O Incêndio de 1964
Relato do menino Zezinho
A caatinga ardia em chamas, seu Zé, o proprietário, e alguns trabalhadores roçavam as ressecadas moitas de jiquiris, canafistas, as herbáceas, os arbustos e os arbóreos endêmicos do semi árido nordeste.
No outro lado da velha estrada, construída pelo grande líder, dona Tonha, uma guerreira alagoana, descendente dos índios Cariris e dos Xucurus rodeada por mulheres e rapazolas limpavam os aceiros contra lateral ao fumegante fogo. Retiravam os garranchos, os gravetos e os capins desidratados , uma vez que a caatinga seca tem a mesma combustão da bucha ensopada com gasolina, álcool ou querosene, quase semelhante à queima da pólvora.
As últimas chuvas datavam de um ano atrás, os
barreiros secos, os animais esquálidos e as asas brancas a procurarem outras
plagas, apenas os pássaros mais resistentes voavam contracenando com as
miragens que vibravam tangenciando o duro, vermelho e ressecado solo
serrano.
O verde da vegetação rasteira encontrava-se cinza, o sol queimava a pele,
a cabeça, o coração, a mente e a alma dos fortes homens do campo, era
mais um período de seca, mais um ano sem água, mais um ano de fome e de
sofrimentos.
Anuns, carcarás, gaviões, teiús e cascavéis rodeavam as ilhas verdes ensombradas pelos umbuzeiros, cajueiros, facheiros, xique-xiques e mandacarus que resistiam à baixa umidade à procura de preás, saguins, calangos, pássaros , besouros , formigas e cupins para matar a fome.
As rajadas de ventos quentes, muitas vezes em redemoinhos, levavam de eito tudo que encontravam pela frente. Penas, ciscos, folhas, ninhos de pássaros, restos de gafanhotos, argilas e estercos flutuavam de um lado para outro como se a velha Chapada do Araripe estivesse a caducar ou pagando os seus pecados.
Num visível processo de desertificação, as lufadas dos ventos e o mormaço invadiam as desprotegidas capoeiras e consumiam sem piedade os últimos lampejos de vida. Pássaros, insetos rasteiros , insetos alados e até mesmo os resistentes répteis eram triturados pelo sol do meio dia.
O descampado da vegetação xerófila , os cabeças de frades, os rabos de raposas e os mandacarus mirins, maltratados pelo escaldante calor, transformavam a caatinga num cinza transparente, expondo ao sol ardente os animais , os vegetais e os recursos naturais, modificando constantemente o ecossistema.

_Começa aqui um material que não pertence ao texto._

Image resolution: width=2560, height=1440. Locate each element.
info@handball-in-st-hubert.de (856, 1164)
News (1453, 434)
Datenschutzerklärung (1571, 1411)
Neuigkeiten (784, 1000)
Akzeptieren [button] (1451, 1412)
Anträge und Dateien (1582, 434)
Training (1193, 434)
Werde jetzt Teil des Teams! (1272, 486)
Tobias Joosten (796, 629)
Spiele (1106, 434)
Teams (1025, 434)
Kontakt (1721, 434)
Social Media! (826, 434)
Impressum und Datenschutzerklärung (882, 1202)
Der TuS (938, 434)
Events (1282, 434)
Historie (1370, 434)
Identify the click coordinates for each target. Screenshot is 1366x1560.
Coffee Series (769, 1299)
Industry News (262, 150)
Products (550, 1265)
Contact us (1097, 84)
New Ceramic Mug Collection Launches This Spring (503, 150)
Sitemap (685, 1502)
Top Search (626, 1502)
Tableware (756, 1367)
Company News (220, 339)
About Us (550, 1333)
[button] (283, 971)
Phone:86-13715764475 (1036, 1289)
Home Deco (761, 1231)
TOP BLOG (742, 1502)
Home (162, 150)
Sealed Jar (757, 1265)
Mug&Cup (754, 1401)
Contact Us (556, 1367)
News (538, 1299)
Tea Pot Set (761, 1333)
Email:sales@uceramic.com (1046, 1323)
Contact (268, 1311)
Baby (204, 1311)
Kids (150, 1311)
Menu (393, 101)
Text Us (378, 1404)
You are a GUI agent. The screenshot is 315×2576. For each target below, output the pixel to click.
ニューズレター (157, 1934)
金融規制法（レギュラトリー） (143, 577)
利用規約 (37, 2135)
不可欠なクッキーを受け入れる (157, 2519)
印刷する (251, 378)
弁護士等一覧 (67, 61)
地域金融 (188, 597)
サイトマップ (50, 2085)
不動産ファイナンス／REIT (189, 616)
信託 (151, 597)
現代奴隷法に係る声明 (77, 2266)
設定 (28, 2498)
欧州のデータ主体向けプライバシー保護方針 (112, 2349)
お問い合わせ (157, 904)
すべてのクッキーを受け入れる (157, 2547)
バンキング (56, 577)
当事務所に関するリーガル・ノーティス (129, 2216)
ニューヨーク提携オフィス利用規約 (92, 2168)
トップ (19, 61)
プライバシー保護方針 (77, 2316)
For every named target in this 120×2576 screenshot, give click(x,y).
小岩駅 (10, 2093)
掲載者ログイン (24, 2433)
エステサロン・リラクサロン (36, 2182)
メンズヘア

O céu azul cristalino, sem nenhuma nuvem, propiciava a visibilidade do mais longínquo infinito. O astro rei, como se estivesse a metros, consumia com as suas cortantes labaredas a ressecada e moribunda carcaça da velha Serra do Araripe.
Zezinho viu, viveu e apagou fogo, o menino sobreviveu. A sua mente de criança gravou aquela inesquecível e dantesca cena. O fogaréu vermelho a cuspir fumaça, os estalos dos gravetos finos e secos em chamas, as faiscantes fuligens carregadas pelos ventos salpicavam a troposfera a espalhar o incendio para outras plagas.
Os homens com mulambos molhados no rosto a proteger as ofegantes narinas e os olhos tracomatosos, mulheres com panos e vassouras de galhos secos a varrerem as margens da estrada. Adolescentes correndo em desespero, aos gritos de guerras e o Zezinho encravado no coração do furdunço.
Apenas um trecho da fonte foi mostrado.